On saura déjà que l’élection aura lieu le 16 avril si le corps électoral est convoqué demain. L’hypothèse d’une candidature de Bouteflika pour un cinquième mandat se retrouverait aussi renforcée, en ce sens qu’on voit mal comment une autre candidature pourrait être promue quelques semaines avant le début de la campagne électorale.
A contrario, la non-convocation du corps électoral dans les délais légaux sera synonyme de la mise en branle d’un autre plan parmi les nombreuses options qu’on dit envisagées, peut-être une révision constitutionnelle qui légalisera le prolongement du mandat actuel d’une année ou deux.
Quoi qu’il en soit, le processus à venir ne risque pas d’être frappé du sceau du sérieux. On parle de l’élection présidentielle, censée être l’événement le plus important dans la vie d’une nation régie par le régime présidentiel, c’est-à-dire où tous les pouvoirs sont quasiment aux mains du chef de l’État. Or à trois mois de l’échéance, on en est encore à spéculer sur la tenue ou non du scrutin. L’opposition est démobilisée, fataliste, l’opinion publique indifférente et les partis de l’Alliance n’ont aucune gêne à se terrer en attendant des instructions d’en haut.

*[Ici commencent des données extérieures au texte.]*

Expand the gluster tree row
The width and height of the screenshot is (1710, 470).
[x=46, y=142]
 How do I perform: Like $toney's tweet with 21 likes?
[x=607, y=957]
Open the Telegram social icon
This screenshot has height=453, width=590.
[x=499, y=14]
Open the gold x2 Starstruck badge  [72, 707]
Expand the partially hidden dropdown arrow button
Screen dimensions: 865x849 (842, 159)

Si le président décide de briguer un cinquième mandat, la machine électorale des partis de la majorité, notamment le FLN et le RND, se mettra aussitôt en branle et n’aura qu’à répéter pendant quelques semaines ce que l’on sait déjà un texte qu’elle connait par cœur pour l’avoir ressassé pendant de longues années : les réalisations de Abdelaziz Bouteflika, son rôle dans le rétablissement de la paix et le nouveau refrain de la « stabilité » qui semble en vogue. Bouteflika sera réélu comme il le fut en 2014, c’est-à-dire faute de concurrence, dans une élection sans aucune « diversité », « confrontation des programmes » ou « course au pouvoir » qu’il a pourtant appelée de ses vœux en mars dernier.

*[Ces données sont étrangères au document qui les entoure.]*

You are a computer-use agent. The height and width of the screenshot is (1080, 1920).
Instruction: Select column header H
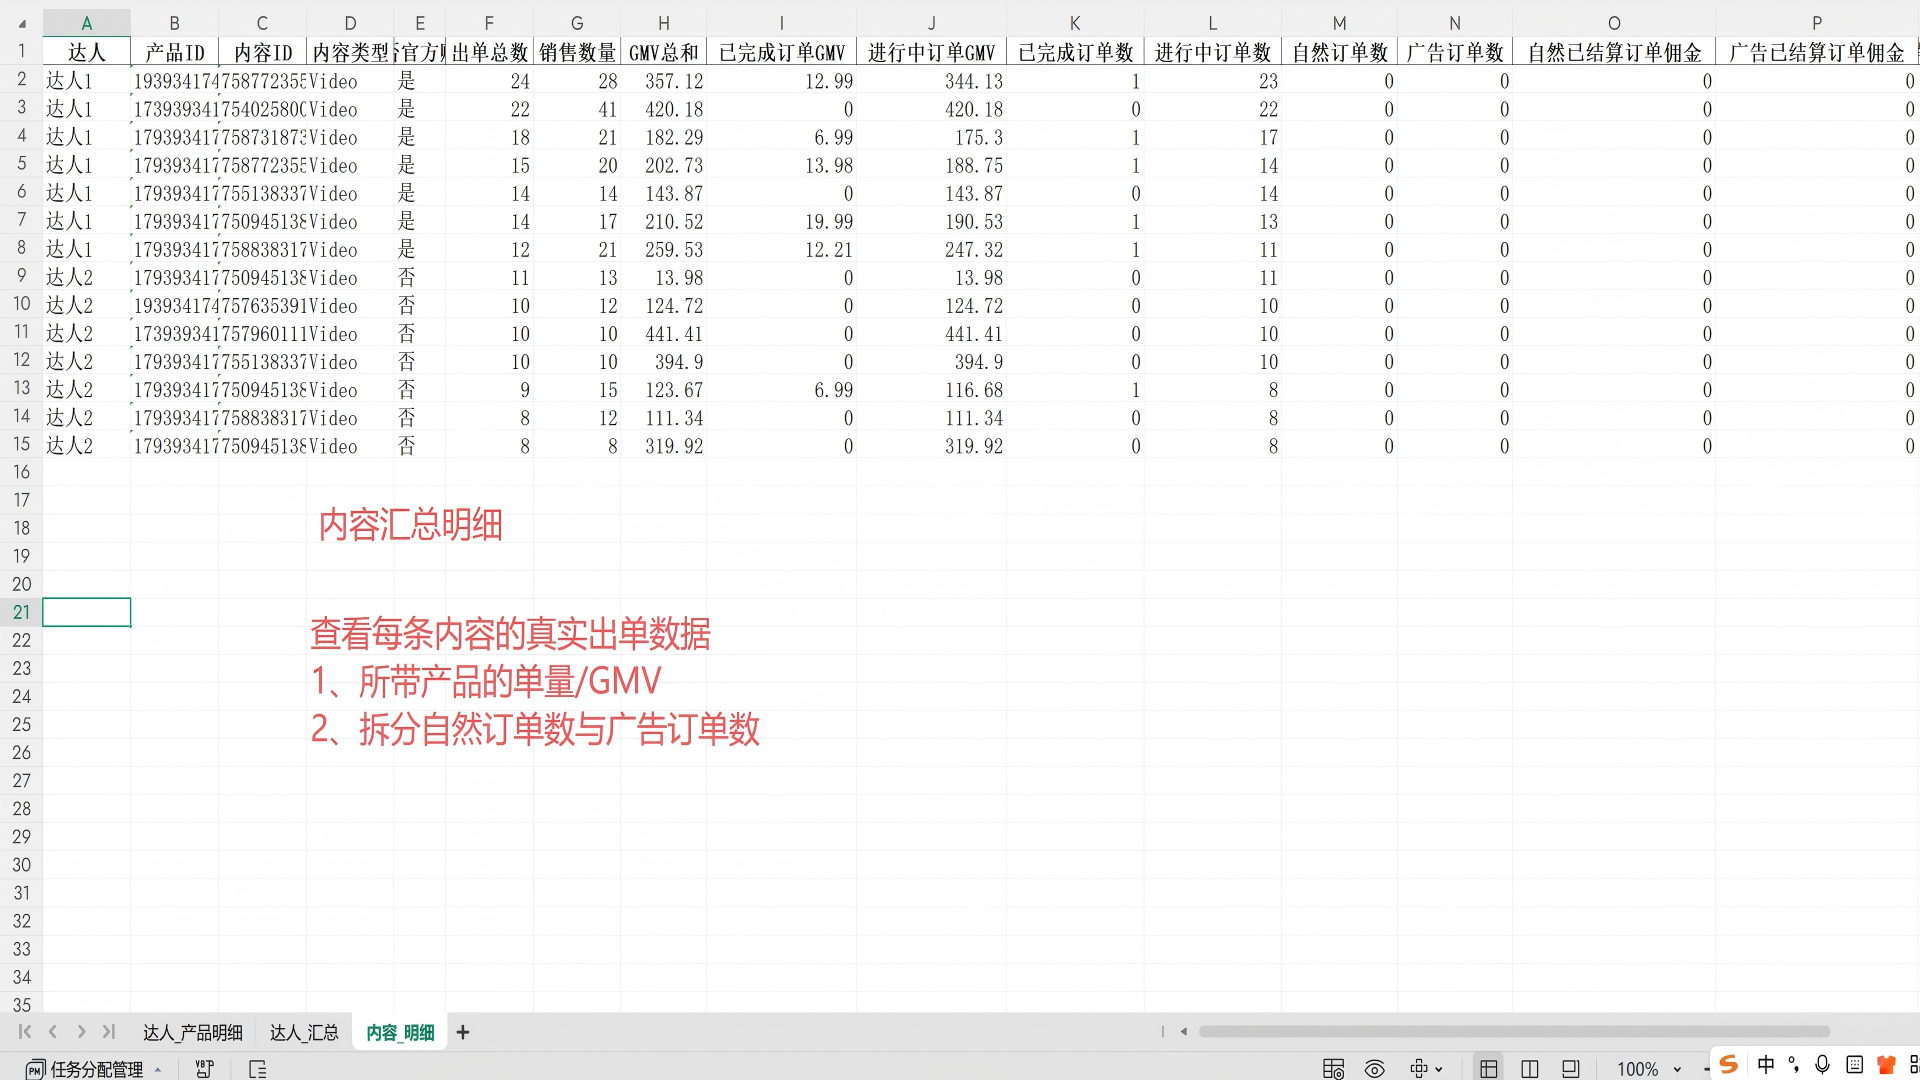[x=663, y=23]
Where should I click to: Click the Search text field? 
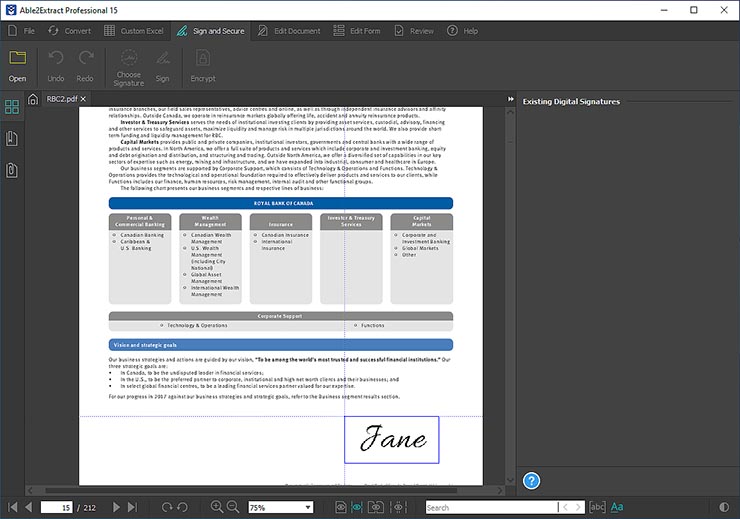(490, 507)
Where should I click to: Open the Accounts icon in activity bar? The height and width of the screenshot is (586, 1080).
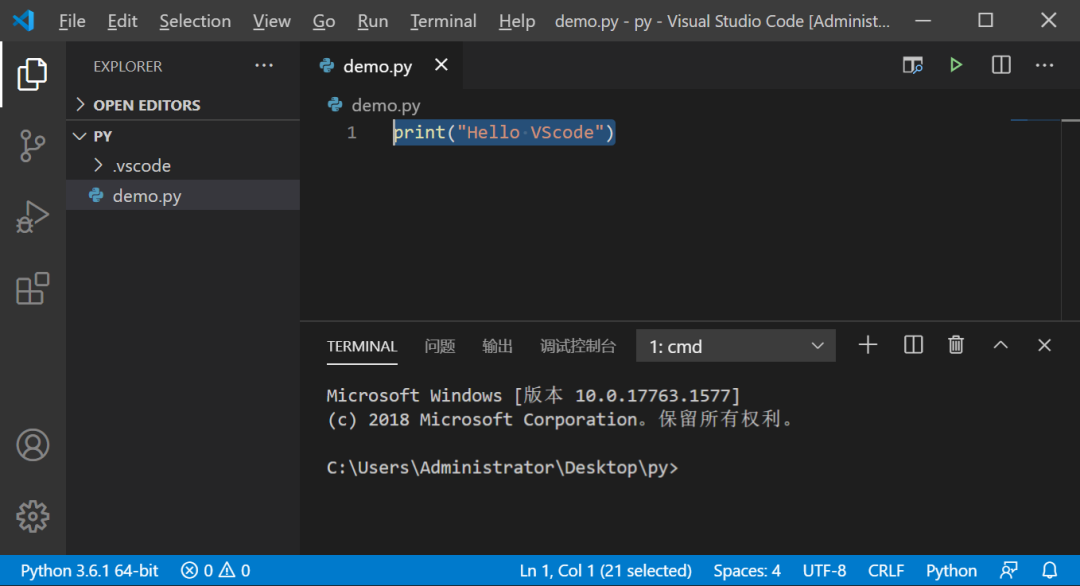32,445
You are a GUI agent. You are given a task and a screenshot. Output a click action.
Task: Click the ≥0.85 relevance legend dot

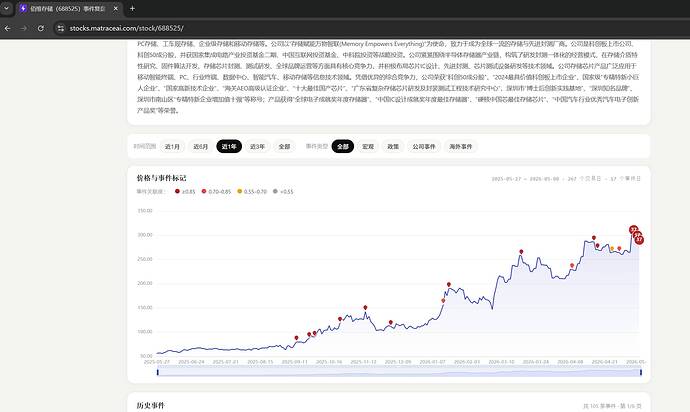[x=177, y=191]
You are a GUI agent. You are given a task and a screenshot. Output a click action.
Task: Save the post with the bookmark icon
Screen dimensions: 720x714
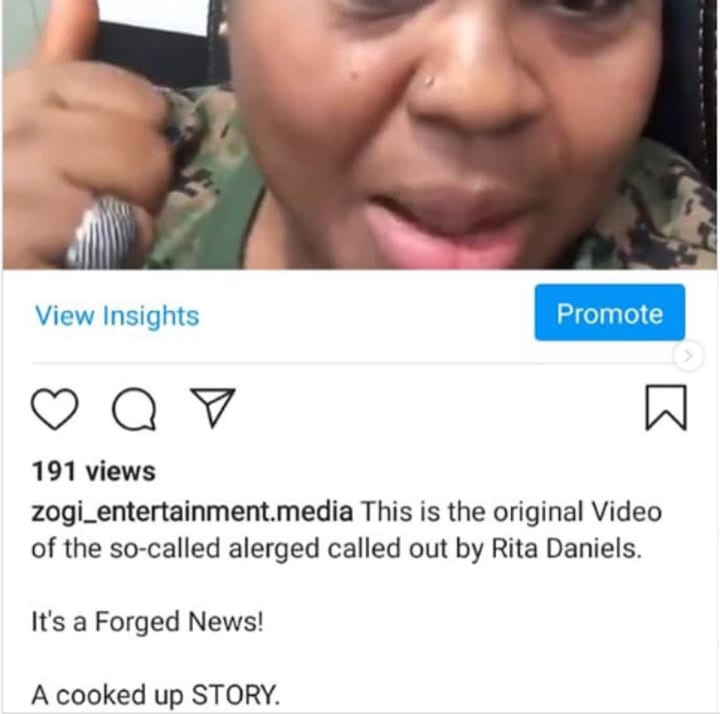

En matière d’alternance, ce n’est pas la première fois que Bouteflika fait une profession de foi sans jamais la traduire dans les faits. S’il se représente en avril et va jusqu’au bout de son cinquième mandat, il sera resté dix ans de plus au pouvoir après son fameux « tab djenanena » lancé en mai 2012 à partir de Sétif.

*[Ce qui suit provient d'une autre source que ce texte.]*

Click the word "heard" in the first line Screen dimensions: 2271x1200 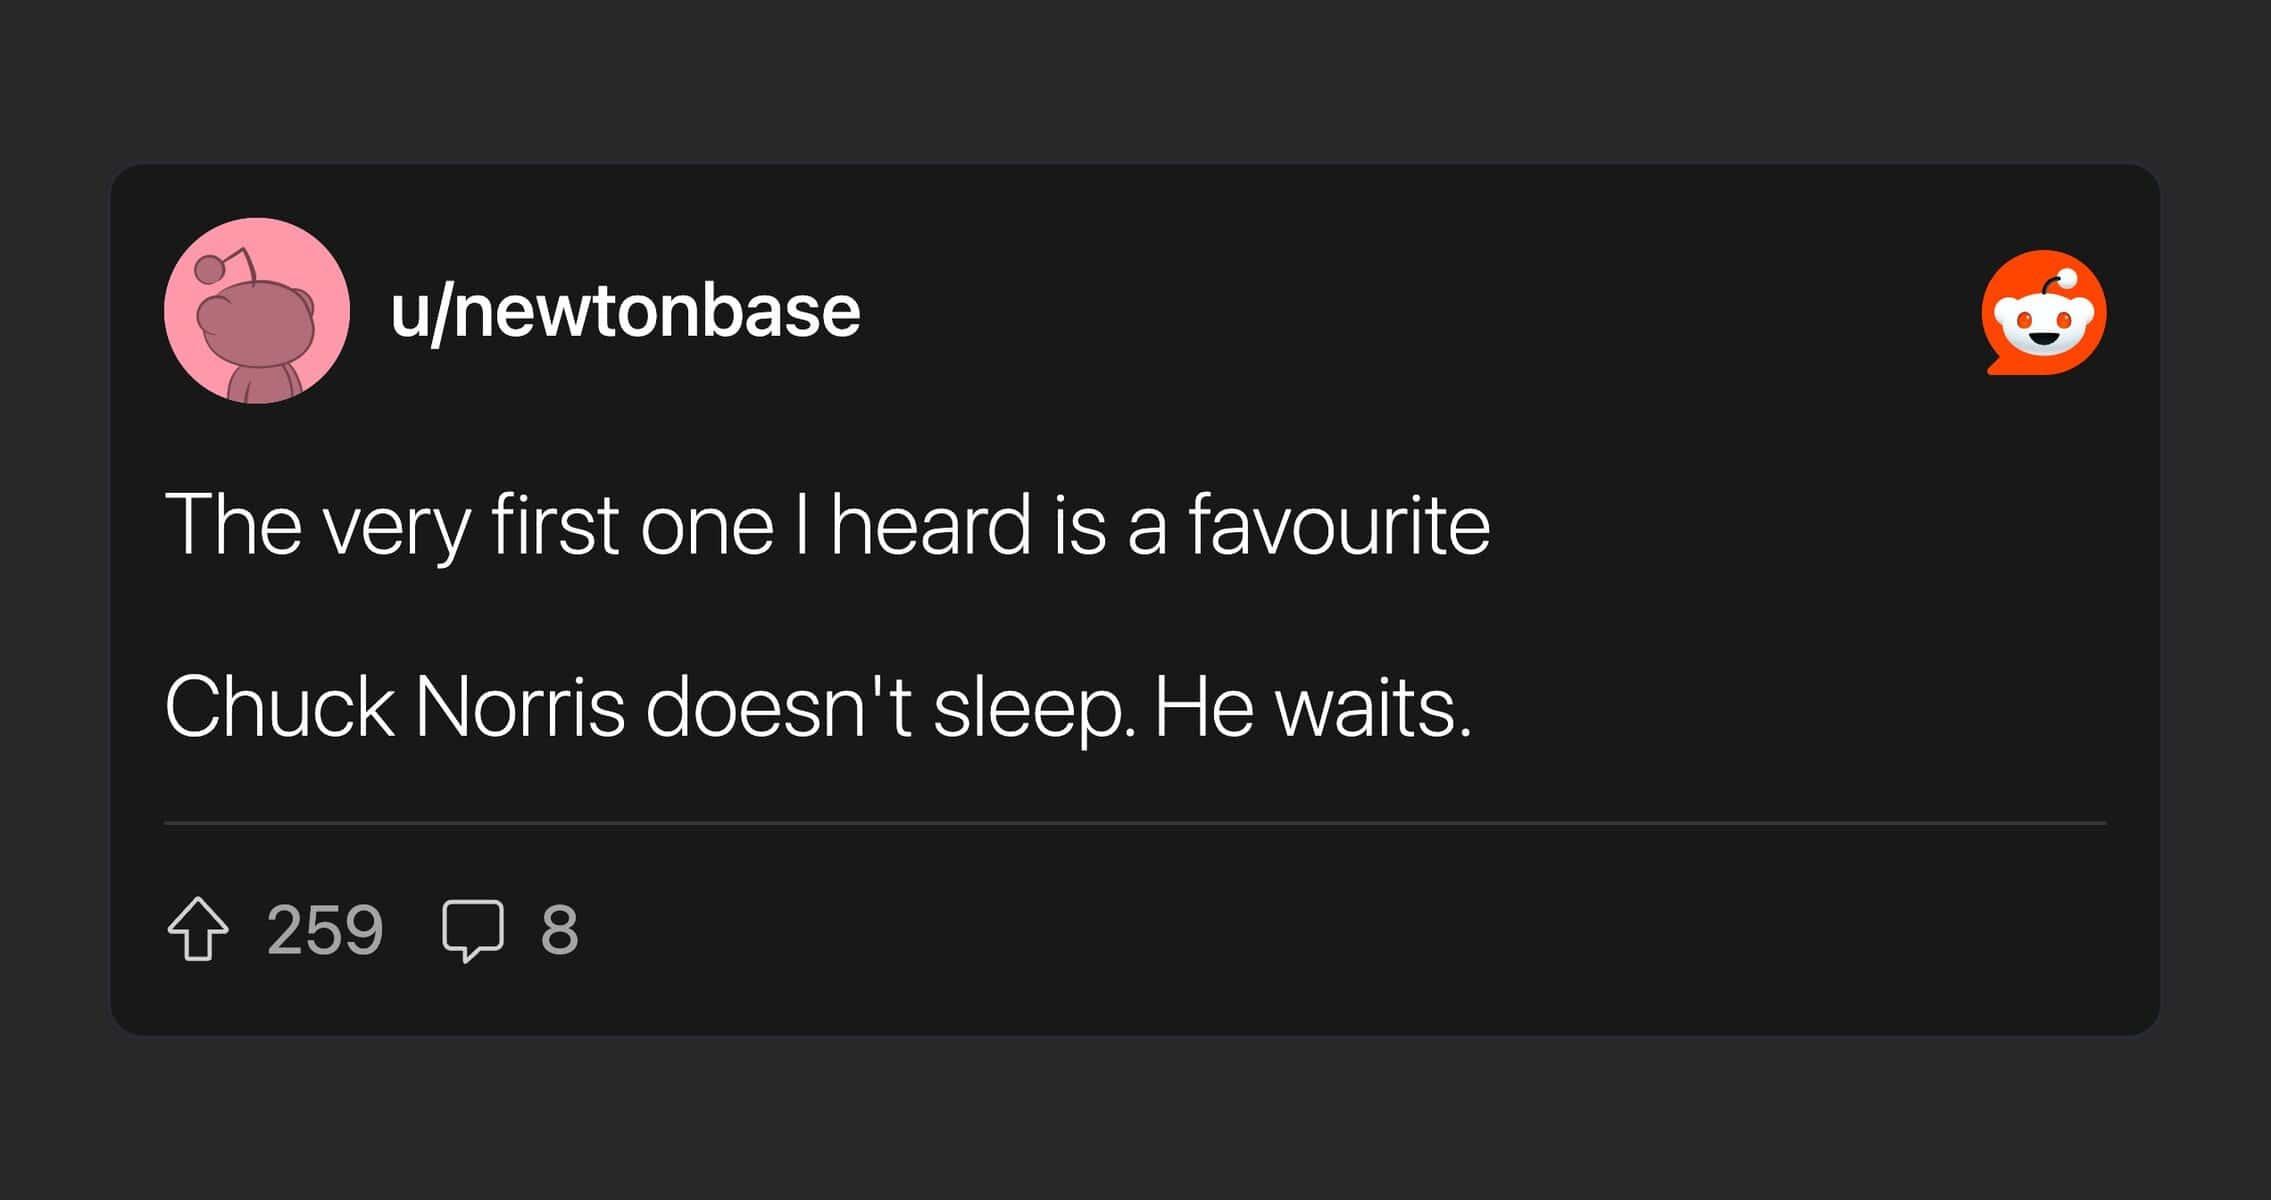[930, 524]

L’option d’une autre candidature issue du système pourrait être retenue, même si la machine du pouvoir aura du pain sur la planche pour la vendre en quelques semaines. Là aussi, les normes d’une élection démocratique et les conditions de l’expression de la volonté populaire ne seront pas au rendez-vous.
La grosse interrogation se posera dans le cas où le corps électoral n’est pas convoqué. Cela signifiera qu’on ira vers le report du scrutin et la prolongation du mandat présidentiel, mais avec quel habillage juridique ?
L’opposition ayant déjà signifié son niet à un tel projet, le pouvoir pourrait être tenté par un passage en force en procédant à une révision constitutionnelle par le biais du Parlement. L’image du président s’en trouvera davantage écornée puisqu’il aura trituré deux fois la constitution pour ne pas lâcher le pouvoir sans le quitus de la classe politique ni du peuple. Le déficit de légitimité sera flagrant. Ce sera aussi une dénégation pour l’une de ses rares réussites qui ne font pas débat jusque-là, soit la stabilité institutionnelle et le respect du calendrier électoral.
L’annonce des intentions du pouvoir permettra aussi de connaitre celles d’autres acteurs politiques, notamment les « présidentiables », dont Ali Benflis, qui a laissé toutes les portes ouvertes, et surtout le général-major à la retraite Ali Ghediri à qui on prête l’ambition d’un destin national. Laquelle ambition a été déjà jugée « démesurée » par la partie dont l’avis compte le plus dans ce genre de débats, l’armée.